Yellow fever was also treated with calomel.

Lewis and Clark brought calomel on their expedition. Researchers used that same mercury, found deep in latrine pits, to retrace the locations of their respective locations and campsites.

==Properties==
Mercury is unique among the group 12 metals for its ability to form the M–M bond so readily. Hg_{2}Cl_{2} is a linear molecule. The mineral calomel crystallizes in the tetragonal system, with space group I4/m 2/m 2/m. The unit cell of the crystal structure is shown below:

| Ball-and-stick model of calomel's unit cell | Ball-and-stick model of the distorted octahedral coordination of mercury in calomel |
| unit cell | distorted octahedral coordination of Hg |

The Hg–Hg bond length of 253 pm (Hg–Hg in the metal is 300 pm) and the Hg–Cl bond length in the linear Hg_{2}Cl_{2} unit is 243 pm. The overall coordination of each Hg atom is octahedral as, in addition to the two nearest neighbours, there are four other Cl atoms at 321 pm. Longer mercury polycations exist.

==Preparation and reactions==
Mercurous chloride forms by the reaction of elemental mercury and mercuric chloride:
Hg + HgCl_{2} → Hg_{2}Cl_{2}
It can be prepared via metathesis reaction involving aqueous mercury(I) nitrate using various chloride sources including NaCl or HCl.
2 HCl + Hg_{2}(NO_{3})_{2} → Hg_{2}Cl_{2} + 2 HNO_{3}
Ammonia causes Hg_{2}Cl_{2} to disproportionate:
Hg_{2}Cl_{2} + 2 NH_{3} → Hg + Hg(NH_{2})Cl + NH_{4}Cl

===Calomel electrode===

Mercurous chloride is employed extensively in electrochemistry, taking advantage of the ease of its oxidation and reduction reactions. The calomel electrode is a reference electrode, especially in older publications. Over the past 50 years, it has been superseded by the silver/silver chloride (Ag/AgCl) electrode. Although the mercury electrodes have been widely abandoned due to the dangerous nature of mercury, many chemists believe they are still more accurate and are not dangerous as long as they are handled properly. The differences in experimental potentials vary little from literature values. Other electrodes can vary by 70 to 100 millivolts.

===Photochemistry===
Mercurous chloride decomposes into mercury(II) chloride and elemental mercury upon exposure to UV light.
Hg_{2}Cl_{2} → HgCl_{2} + Hg
The formation of Hg can be used to calculate the number of photons in the light beam, by the technique of actinometry.
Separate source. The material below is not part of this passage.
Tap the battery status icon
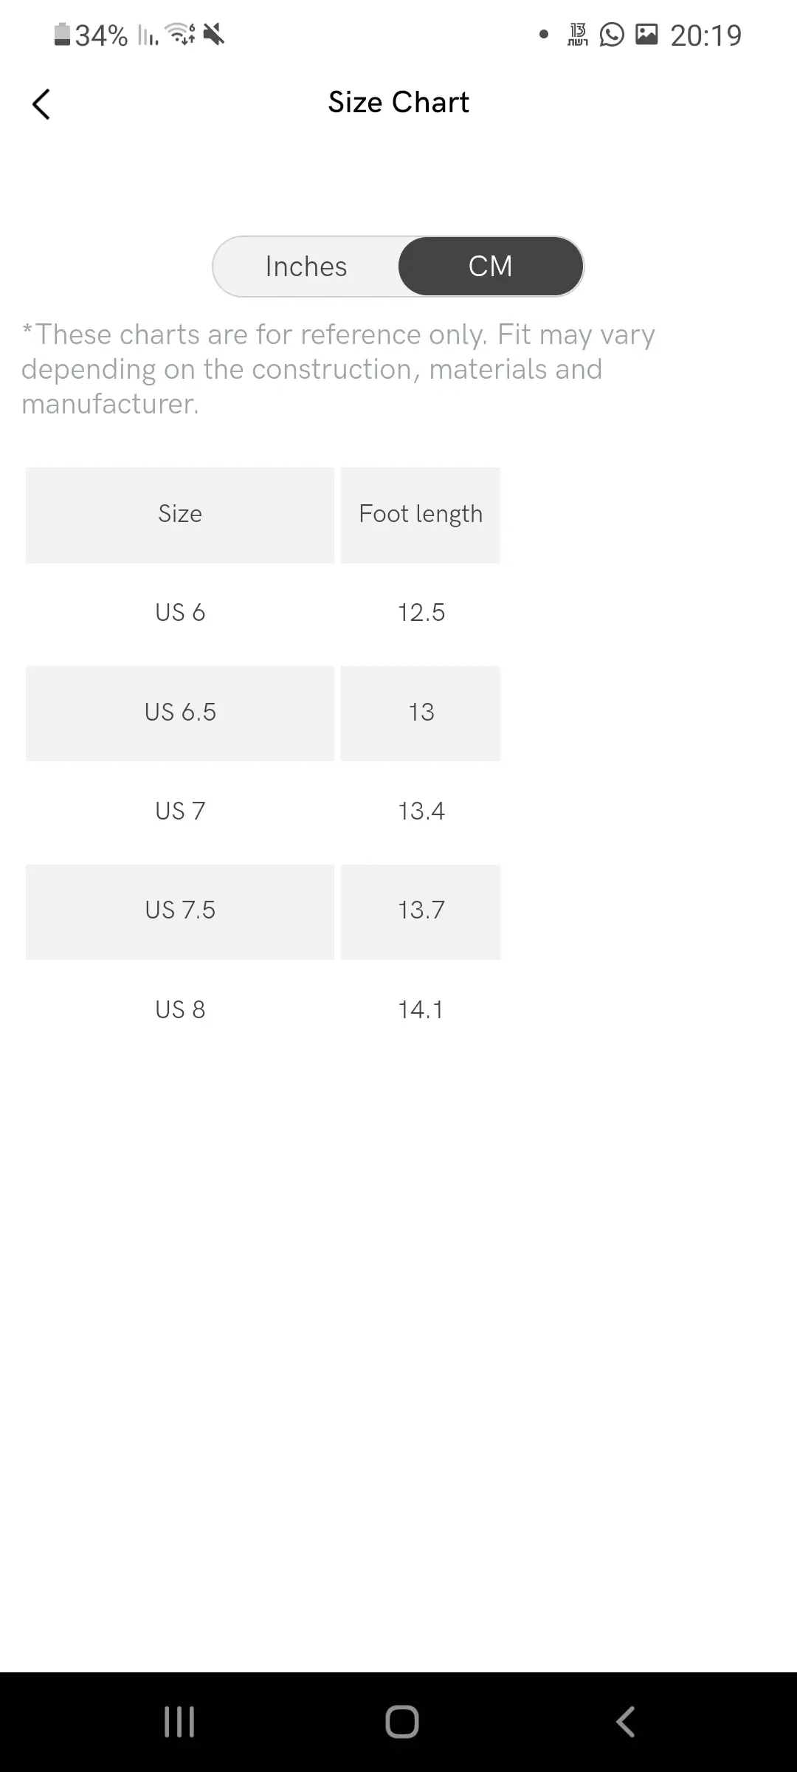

By utilizing a light reaction in the presence of mercury(II) chloride and ammonium oxalate, mercury(I) chloride, ammonium chloride and carbon dioxide are produced.
2 HgCl_{2} + (NH_{4})_{2}C_{2}O_{4} Hg_{2}Cl_{2(s)} + 2 [NH_{4}^{+}][Cl^{−}] + 2 CO_{2}

This particular reaction was discovered by J. M. Eder (hence the name Eder reaction) in 1880 and reinvestigated by W. E. Rosevaere in 1929.
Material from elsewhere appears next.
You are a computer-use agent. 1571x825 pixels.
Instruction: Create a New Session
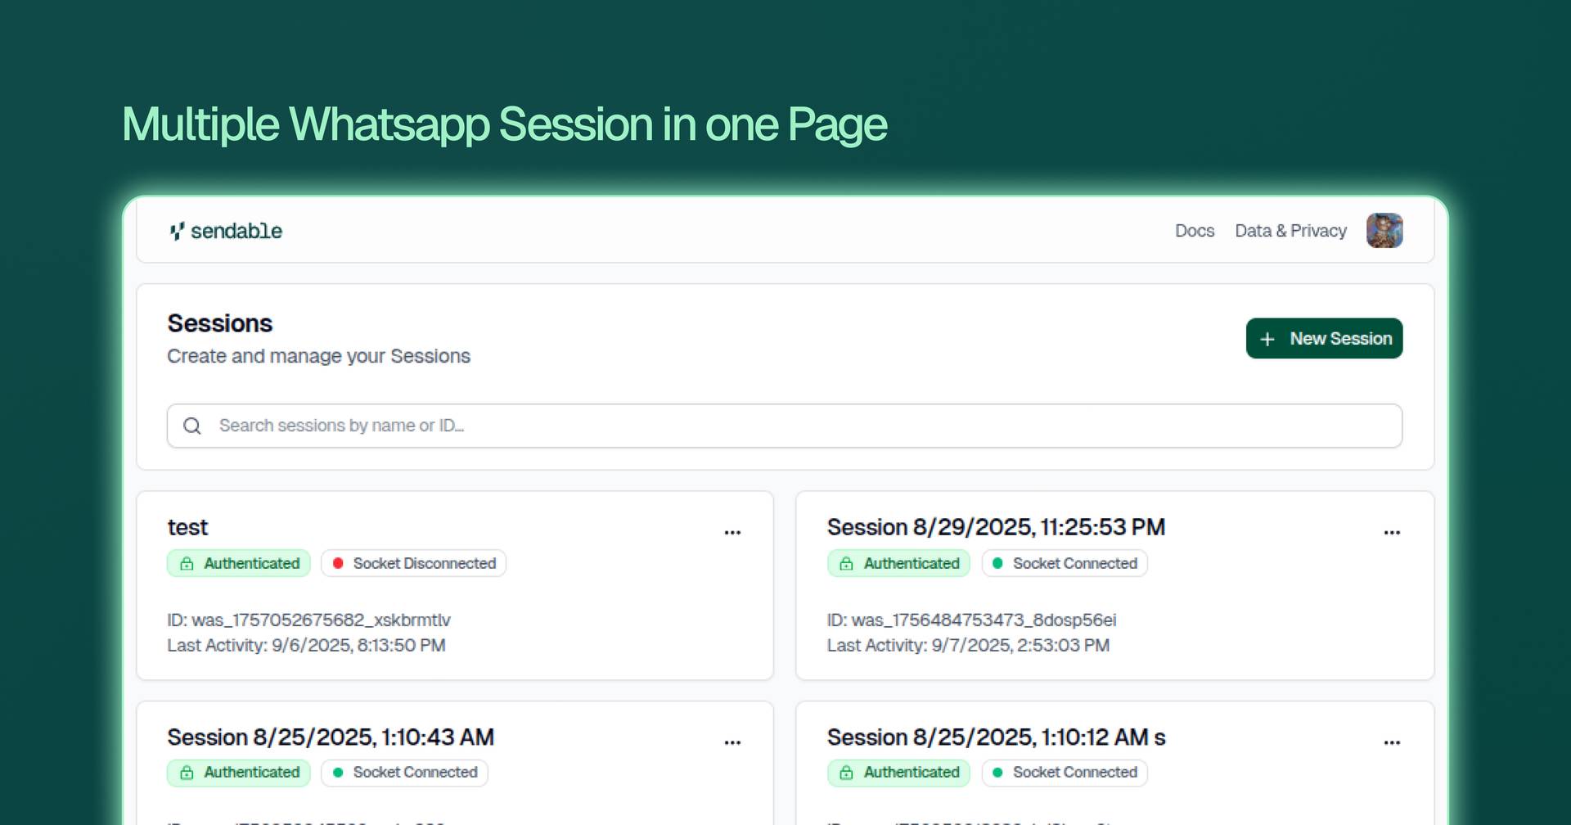(1324, 339)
==Related mercury(I) compounds==
Mercury(I) bromide, Hg_{2}Br_{2}, is light yellow, whereas mercury(I) iodide, Hg_{2}I_{2}, is greenish in colour. Both are poorly soluble. Mercury(I) fluoride is unstable in the absence of a strong acid.

==Safety considerations==

Mercurous chloride is toxic, although due to its low solubility in water it is generally less dangerous than its mercuric chloride counterpart. It was used in medicine as a diuretic and purgative (laxative) in the United States from the late 1700s through the 1860s. Calomel was also a common ingredient in teething powders in Britain up until 1954, causing widespread mercury poisoning in the form of pink disease, which at the time had a mortality rate of 1 in 10. These medicinal uses were later discontinued when the compound's toxicity was discovered.

It has also found uses in cosmetics as soaps and skin lightening creams, but these preparations are now illegal to manufacture or import in many countries including the US, Canada, Japan and the European Union. A study of workers involved in the production of these preparations showed that the sodium salt of 2,3-dimercapto-1-propanesulfonic acid (DMPS) was effective in lowering the body burden of mercury and in decreasing the urinary mercury concentration to normal levels.